Return the whole listing, keeping every character the same.
########
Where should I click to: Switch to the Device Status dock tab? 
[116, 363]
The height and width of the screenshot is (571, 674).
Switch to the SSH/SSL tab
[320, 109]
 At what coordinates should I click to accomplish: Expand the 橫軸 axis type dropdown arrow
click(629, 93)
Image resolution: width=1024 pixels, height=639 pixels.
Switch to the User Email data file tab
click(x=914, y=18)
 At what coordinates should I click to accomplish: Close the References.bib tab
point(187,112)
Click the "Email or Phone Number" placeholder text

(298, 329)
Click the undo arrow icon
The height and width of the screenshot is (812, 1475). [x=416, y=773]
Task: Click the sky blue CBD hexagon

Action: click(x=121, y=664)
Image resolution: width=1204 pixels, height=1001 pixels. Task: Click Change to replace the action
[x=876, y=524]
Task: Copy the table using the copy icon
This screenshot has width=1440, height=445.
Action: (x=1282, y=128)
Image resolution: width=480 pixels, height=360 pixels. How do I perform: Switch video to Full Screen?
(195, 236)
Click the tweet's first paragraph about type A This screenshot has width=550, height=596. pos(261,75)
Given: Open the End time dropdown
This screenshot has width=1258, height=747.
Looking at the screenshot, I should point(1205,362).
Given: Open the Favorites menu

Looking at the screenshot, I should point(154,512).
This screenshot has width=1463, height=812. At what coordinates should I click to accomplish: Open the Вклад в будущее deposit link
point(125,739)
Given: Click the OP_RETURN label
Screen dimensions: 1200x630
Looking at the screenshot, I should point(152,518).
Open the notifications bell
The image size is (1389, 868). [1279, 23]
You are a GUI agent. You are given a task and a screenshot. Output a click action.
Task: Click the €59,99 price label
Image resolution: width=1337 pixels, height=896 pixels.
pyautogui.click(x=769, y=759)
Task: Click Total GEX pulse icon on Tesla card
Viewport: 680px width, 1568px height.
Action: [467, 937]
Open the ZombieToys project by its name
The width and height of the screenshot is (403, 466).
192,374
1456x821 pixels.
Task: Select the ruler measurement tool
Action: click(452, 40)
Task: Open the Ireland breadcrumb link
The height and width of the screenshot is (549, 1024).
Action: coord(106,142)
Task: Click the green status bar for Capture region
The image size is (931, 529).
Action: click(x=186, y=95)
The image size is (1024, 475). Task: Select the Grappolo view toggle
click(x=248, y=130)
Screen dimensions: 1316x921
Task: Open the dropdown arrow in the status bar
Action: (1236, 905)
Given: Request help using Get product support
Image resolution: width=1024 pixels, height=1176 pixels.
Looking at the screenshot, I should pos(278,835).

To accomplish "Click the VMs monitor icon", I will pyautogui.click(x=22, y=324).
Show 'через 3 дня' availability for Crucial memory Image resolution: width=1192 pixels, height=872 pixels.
########
◆ WRITTEN REPLY
Where should I click to: Switch to the Device Status dock tab? 
[116, 363]
The height and width of the screenshot is (571, 674).
Switch to the SSH/SSL tab
[320, 109]
 At what coordinates should I click to accomplish: Expand the 橫軸 axis type dropdown arrow
click(629, 93)
Image resolution: width=1024 pixels, height=639 pixels.
Switch to the User Email data file tab
click(x=914, y=18)
 At what coordinates should I click to accomplish: Close the References.bib tab
point(187,112)
Click the "Email or Phone Number" placeholder text

(298, 329)
Click the undo arrow icon
The height and width of the screenshot is (812, 1475). [x=416, y=773]
Task: Click the sky blue CBD hexagon

Action: click(x=121, y=664)
Image resolution: width=1204 pixels, height=1001 pixels. Task: Click Change to replace the action
[x=876, y=524]
Task: Copy the table using the copy icon
This screenshot has width=1440, height=445.
Action: (x=1282, y=128)
Image resolution: width=480 pixels, height=360 pixels. How do I perform: Switch video to Full Screen?
(195, 236)
Click the tweet's first paragraph about type A This screenshot has width=550, height=596. pos(261,75)
Given: Open the End time dropdown
This screenshot has width=1258, height=747.
Looking at the screenshot, I should point(1205,362).
Given: Open the Favorites menu

Looking at the screenshot, I should point(154,512).
This screenshot has width=1463, height=812. At what coordinates should I click to accomplish: Open the Вклад в будущее deposit link
point(125,739)
Given: Click the OP_RETURN label
Screen dimensions: 1200x630
Looking at the screenshot, I should point(152,518).
Open the notifications bell
The image size is (1389, 868). [1279, 23]
You are a GUI agent. You are given a task and a screenshot. Output a click action.
Task: Click the €59,99 price label
Image resolution: width=1337 pixels, height=896 pixels.
pyautogui.click(x=769, y=759)
Task: Click Total GEX pulse icon on Tesla card
Viewport: 680px width, 1568px height.
Action: [467, 937]
Open the ZombieToys project by its name
The width and height of the screenshot is (403, 466).
192,374
1456x821 pixels.
Task: Select the ruler measurement tool
Action: click(452, 40)
Task: Open the Ireland breadcrumb link
The height and width of the screenshot is (549, 1024).
Action: coord(106,142)
Task: Click the green status bar for Capture region
The image size is (931, 529).
Action: click(x=186, y=95)
The image size is (1024, 475). Task: Select the Grappolo view toggle
click(x=248, y=130)
Screen dimensions: 1316x921
Task: Open the dropdown arrow in the status bar
Action: (1236, 905)
Given: Request help using Get product support
Image resolution: width=1024 pixels, height=1176 pixels.
Looking at the screenshot, I should pos(278,835).

To accomplish "Click the VMs monitor icon", I will pyautogui.click(x=22, y=324).
Show 'через 3 дня' availability for Crucial memory Image resolution: width=1192 pixels, height=872 pixels.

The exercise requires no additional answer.